The GOP had no idea what that meant, but they knew it didn’t sound good. They knew it sounded like workers might get a taste of our power, and they couldn’t have that. We ended the shutdown because we nearly toppled their entire stranglehold on our country.
Many people wanted federal workers with no right to strike to fix this situation for us. We said, don’t put it on the backs of people who are already locked out — what are you willing to do? Flight attendants made clear our rights allowed us to refuse to work in unsafe conditions, and we made clear we were going to exercise those rights. We had to define what was at stake and what leverage we had to fix it.
Solidarity Is a Force Stronger Than Gravity
And here we are — with this White House, recognizing that the last thing we can do is take the rights we’ve gained for granted. Mother Jones told us, “We will fight and win. Fight and lose. But above all, we must fight!” Our rights are never absolute. They exist because generations of workers died to give us these rights.
They were shot down at Homestead, Pennsylvania and in the hills of West Virginia. They were hanged for the Haymarket affair in Chicago, and beaten on an overpass near Detroit — all for taking a stand for the rights of working people.
There were beatings at Stonewall and murders in San Francisco City Hall. These activists thought it was important enough to stand up against all odds and put everything on the line to make it better for their families — and for our families. Today it’s our turn.
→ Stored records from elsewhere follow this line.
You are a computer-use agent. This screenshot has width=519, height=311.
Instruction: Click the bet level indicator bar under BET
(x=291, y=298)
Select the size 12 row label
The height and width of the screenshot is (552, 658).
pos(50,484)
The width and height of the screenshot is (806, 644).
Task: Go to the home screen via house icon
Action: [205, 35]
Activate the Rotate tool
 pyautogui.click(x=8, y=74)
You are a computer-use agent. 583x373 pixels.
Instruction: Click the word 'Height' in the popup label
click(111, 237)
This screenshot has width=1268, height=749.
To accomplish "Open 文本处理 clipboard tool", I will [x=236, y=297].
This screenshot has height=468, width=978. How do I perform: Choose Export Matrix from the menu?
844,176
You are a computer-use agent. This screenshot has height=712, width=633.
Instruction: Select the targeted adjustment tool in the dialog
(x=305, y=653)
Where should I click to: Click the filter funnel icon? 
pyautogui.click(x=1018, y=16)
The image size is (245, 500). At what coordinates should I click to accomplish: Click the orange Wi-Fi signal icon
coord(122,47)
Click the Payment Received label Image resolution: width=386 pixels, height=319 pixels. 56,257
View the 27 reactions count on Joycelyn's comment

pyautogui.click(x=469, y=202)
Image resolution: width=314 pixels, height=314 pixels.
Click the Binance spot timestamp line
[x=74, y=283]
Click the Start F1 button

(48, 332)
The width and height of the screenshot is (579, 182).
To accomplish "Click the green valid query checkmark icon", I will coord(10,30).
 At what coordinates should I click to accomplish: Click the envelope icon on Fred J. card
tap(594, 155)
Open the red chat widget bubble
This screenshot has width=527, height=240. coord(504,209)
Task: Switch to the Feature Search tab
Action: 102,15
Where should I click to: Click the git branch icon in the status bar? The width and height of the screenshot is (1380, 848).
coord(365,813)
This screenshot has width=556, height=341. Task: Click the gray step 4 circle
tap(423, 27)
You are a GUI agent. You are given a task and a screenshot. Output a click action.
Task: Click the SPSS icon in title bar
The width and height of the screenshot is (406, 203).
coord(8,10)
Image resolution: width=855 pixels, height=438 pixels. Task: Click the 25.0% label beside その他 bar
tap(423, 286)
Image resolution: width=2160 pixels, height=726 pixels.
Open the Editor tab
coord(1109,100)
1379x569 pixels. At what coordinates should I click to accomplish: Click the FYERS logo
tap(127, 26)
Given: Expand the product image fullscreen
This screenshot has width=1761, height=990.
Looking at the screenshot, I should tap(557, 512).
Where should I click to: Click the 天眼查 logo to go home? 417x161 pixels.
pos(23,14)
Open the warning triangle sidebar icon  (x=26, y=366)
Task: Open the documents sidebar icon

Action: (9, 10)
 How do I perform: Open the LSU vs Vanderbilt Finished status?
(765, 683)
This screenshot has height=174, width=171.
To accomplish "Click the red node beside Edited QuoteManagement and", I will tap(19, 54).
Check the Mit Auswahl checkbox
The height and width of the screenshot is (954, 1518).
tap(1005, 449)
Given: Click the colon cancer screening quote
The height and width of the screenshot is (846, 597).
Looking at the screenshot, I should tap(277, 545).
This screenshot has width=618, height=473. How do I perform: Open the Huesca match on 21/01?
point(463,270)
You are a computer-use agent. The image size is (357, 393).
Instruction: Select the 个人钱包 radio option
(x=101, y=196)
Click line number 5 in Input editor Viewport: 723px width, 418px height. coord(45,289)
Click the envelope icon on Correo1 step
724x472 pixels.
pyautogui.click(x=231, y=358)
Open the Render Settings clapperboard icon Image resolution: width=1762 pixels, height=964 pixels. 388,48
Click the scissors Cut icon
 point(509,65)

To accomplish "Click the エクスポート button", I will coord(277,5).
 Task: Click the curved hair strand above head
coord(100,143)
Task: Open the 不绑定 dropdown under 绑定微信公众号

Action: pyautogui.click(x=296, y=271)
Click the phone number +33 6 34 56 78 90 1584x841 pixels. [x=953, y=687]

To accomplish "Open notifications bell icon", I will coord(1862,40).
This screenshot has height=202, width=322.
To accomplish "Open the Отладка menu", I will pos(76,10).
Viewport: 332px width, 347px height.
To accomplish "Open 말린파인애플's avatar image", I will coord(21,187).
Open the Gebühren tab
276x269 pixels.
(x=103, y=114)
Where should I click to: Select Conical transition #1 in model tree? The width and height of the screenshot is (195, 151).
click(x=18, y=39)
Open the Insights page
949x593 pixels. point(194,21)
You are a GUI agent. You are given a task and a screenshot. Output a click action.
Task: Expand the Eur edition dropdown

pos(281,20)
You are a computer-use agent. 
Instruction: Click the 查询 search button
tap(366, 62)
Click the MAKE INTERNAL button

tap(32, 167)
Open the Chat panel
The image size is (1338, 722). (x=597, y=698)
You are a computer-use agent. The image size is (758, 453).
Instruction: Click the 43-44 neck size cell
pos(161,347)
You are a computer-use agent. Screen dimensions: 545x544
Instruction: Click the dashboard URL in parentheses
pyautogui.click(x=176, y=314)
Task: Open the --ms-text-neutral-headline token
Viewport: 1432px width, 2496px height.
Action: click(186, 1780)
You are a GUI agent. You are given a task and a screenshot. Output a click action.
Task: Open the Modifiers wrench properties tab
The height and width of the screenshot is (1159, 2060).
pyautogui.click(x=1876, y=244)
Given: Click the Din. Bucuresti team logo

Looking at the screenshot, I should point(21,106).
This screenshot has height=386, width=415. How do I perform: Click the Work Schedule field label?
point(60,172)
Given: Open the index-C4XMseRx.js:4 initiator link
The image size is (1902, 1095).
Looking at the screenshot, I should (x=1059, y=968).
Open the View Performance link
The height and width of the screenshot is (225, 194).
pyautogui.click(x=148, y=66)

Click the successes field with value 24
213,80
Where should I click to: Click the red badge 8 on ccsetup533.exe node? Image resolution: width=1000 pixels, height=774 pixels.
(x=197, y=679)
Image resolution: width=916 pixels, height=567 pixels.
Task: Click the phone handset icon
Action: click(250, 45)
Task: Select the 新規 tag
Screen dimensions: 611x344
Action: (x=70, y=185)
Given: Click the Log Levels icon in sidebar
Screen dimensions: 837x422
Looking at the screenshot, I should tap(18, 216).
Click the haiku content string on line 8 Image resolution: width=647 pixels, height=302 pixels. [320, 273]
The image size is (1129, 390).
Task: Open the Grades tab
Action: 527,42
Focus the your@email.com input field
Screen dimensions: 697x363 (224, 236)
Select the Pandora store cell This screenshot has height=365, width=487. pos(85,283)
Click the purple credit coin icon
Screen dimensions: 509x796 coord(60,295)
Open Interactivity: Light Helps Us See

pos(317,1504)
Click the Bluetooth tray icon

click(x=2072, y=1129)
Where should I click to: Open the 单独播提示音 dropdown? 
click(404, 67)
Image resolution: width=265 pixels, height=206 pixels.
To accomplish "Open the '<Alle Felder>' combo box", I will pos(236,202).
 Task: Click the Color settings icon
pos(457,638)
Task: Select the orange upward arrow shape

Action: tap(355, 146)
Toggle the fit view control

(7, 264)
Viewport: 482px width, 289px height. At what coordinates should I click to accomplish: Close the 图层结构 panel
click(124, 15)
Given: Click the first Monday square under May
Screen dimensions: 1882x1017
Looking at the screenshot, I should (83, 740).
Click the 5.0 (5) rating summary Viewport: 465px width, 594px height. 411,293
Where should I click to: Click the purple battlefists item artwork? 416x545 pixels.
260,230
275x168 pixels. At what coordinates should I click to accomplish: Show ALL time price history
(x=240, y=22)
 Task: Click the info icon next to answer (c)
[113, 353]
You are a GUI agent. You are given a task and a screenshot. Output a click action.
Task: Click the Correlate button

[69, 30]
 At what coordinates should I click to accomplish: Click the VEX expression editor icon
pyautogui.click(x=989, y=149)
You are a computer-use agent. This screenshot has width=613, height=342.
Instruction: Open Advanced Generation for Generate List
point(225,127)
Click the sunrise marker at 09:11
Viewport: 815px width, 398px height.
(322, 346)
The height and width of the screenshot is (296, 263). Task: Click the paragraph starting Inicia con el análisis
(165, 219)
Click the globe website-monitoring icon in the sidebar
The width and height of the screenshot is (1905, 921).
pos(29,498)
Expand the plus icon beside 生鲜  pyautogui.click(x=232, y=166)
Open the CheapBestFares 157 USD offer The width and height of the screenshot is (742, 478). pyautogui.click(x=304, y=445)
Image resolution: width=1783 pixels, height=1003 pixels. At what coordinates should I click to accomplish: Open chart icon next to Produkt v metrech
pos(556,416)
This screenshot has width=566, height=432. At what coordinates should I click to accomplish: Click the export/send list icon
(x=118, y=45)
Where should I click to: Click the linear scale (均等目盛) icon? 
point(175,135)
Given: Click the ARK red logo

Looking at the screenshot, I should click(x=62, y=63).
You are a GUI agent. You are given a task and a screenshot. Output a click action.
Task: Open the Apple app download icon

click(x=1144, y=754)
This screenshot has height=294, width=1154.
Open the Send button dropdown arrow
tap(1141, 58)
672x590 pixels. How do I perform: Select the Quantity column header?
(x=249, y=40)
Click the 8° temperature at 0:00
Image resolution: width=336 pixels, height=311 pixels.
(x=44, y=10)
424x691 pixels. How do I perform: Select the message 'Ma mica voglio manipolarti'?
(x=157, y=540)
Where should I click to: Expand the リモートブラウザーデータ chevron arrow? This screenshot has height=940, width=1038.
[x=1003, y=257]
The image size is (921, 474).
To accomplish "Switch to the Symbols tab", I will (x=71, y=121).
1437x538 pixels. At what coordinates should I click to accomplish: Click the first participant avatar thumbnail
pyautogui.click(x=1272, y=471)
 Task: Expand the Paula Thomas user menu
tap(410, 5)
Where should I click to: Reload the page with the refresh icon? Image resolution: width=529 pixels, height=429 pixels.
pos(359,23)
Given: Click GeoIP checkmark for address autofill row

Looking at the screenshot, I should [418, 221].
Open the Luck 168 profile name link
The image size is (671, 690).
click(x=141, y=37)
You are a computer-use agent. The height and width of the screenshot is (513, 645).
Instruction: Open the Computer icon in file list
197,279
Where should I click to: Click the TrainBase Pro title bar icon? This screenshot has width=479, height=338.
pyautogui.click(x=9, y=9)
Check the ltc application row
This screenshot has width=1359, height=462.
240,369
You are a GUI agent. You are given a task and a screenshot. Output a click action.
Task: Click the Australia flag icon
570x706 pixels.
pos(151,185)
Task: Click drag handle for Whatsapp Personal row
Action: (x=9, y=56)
Sisters and brothers, it’s our turn to shape our labor movement. Unions in this country have led mobs against immigrants, and we have lifted up immigrants. We have written union constitutions that excluded African Americans, and yet Dr King gave his life on a union picket line.
We as a movement are not automatically on the right side. We have to choose to be. And we have to live that choice.
And today the choices haven’t gotten easier — they have gotten harder.
Our lives and our wellbeing are completely tied together with workers in Mexico and Canada, China and Germany. Yet politicians in every country seek to divide us, pit us against each other.
The energy sector employs millions of workers. Our communities depend on coal, oil, natural gas. Yet carbon emissions threaten our very civilization.
We can fight climate change and create good jobs with rights and benefits. That’s why I support a Green New Deal. But we can only fight climate change if we stand together, if we listen and respect our brothers and sisters in the energy sector, and we demand the rich and the powerful pay their fair share in the fight against climate change. And that we begin by honoring the promises we made to the people who have kept our cities lit and our homes warm — promises that they would have a pension and health care they could count on when they retired.
And finally, unless you have forgotten, we live in a country where Donald Trump is president. Where we take refugees from persecution and violence and put them in cages, where we separate mothers from children, where our president makes excuses for Nazis and attacks local union leaders, gives trillions to corporations and threatens to take health care away from the poor.
And let me tell you, people like Donald Trump have always tried to woo working people, here in America and around the world. And after a generation of falling wages, of lost pensions and bad trade deals, a lot of people are open to anything. At least at first. But now we call him and his buddies what they are — frauds, con men, people who with one hand shake their fists at imagined enemies and with the other hand pick your pocket.
Sisters and brothers, I learned the hard way, at the bargaining table with some of the world’s most powerful corporations stacked even with the power of the bankruptcy court — that the solidarity and courage of working people is the greatest force for good in human history.
As someone said in this city long ago, “In our hands is placed a power greater than their hoarded gold, greater than the might of armies magnified a thousand fold.”
Solidarity is a force stronger than gravity and with our collective power comes respect.
This is true today. In this city, in this country, in this world. But only if we make it so.